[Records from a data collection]

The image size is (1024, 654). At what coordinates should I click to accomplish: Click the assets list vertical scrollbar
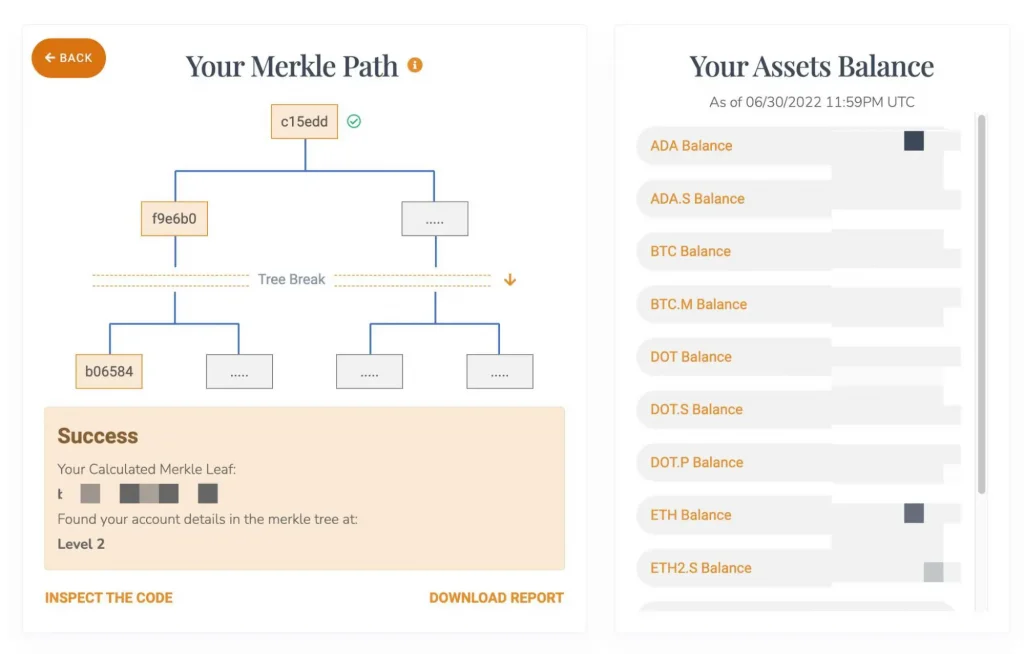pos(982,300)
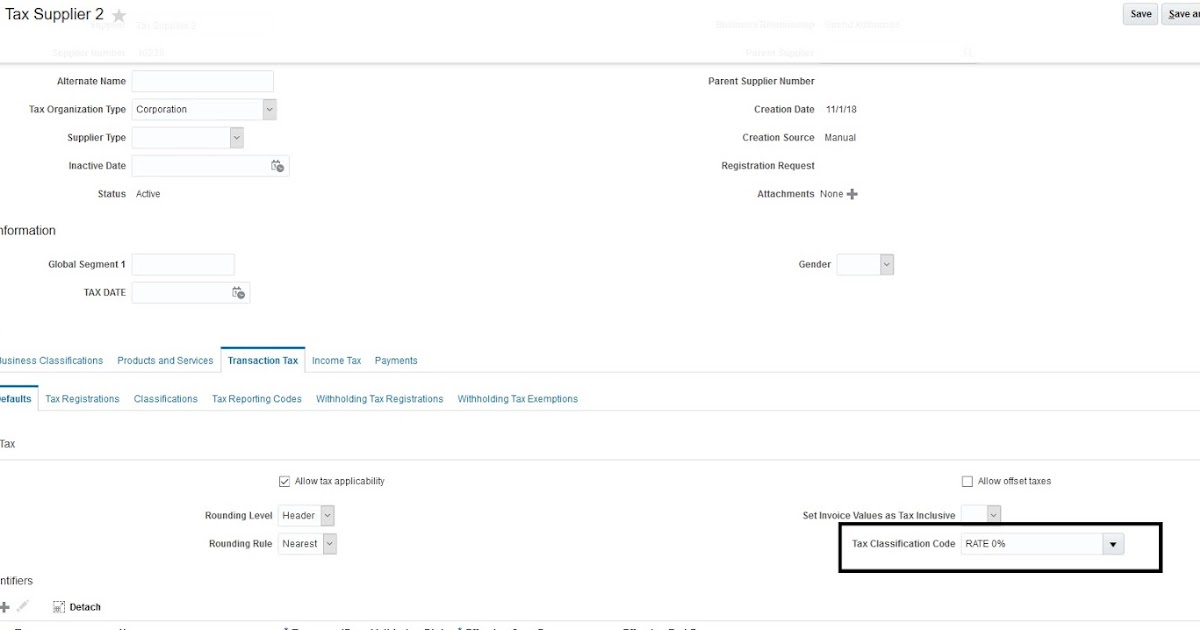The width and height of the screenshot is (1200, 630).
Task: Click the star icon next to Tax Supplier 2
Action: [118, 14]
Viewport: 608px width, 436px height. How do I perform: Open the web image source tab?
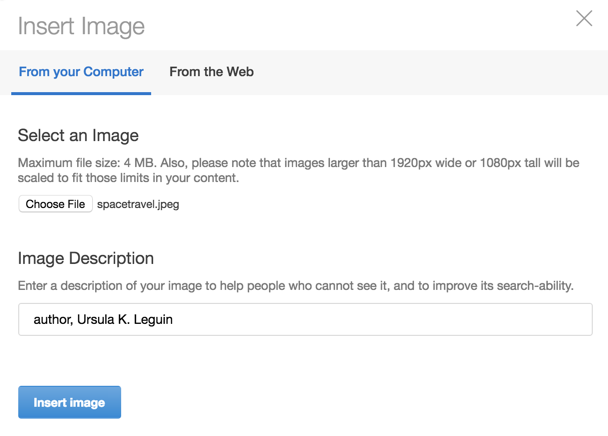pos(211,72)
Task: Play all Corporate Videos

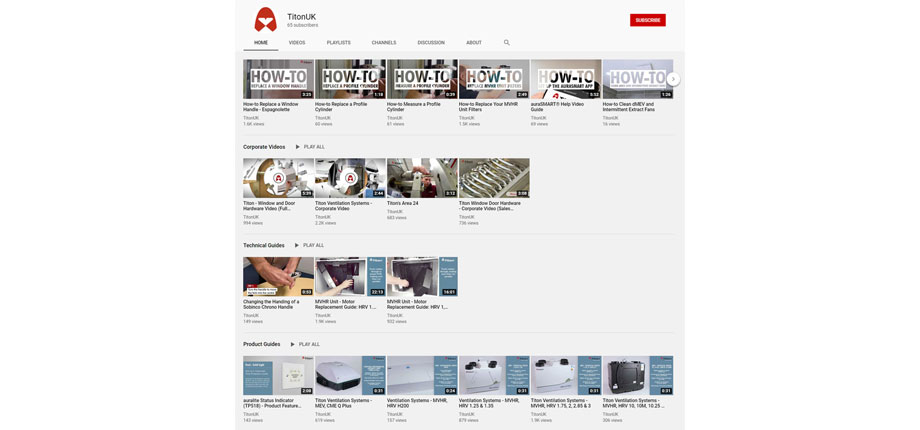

Directions for this task: Would you please output each record exactly, leaving the images out?

Exercise result:
The image size is (1024, 654). At what coordinates should I click to accomplish: Click the assets list vertical scrollbar
pos(982,300)
The width and height of the screenshot is (1200, 630).
Task: Click the star icon next to Tax Supplier 2
Action: [118, 14]
Viewport: 608px width, 436px height. How do I perform: Open the web image source tab?
pos(211,72)
Task: Play all Corporate Videos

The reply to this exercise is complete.